Nothing is to be altered; the data must be repeated exactly.

Data excerpts
◇ ◇ ◇ ◇
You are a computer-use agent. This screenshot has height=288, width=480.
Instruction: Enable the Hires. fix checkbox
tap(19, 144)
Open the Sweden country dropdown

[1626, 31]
◇ ◇ ◇ ◇
◆ **WRITTEN RESPONSE**:
You are a computer-use agent. This screenshot has height=288, width=480.
Instruction: Enable the Hires. fix checkbox
tap(19, 144)
Open the Sweden country dropdown

[1626, 31]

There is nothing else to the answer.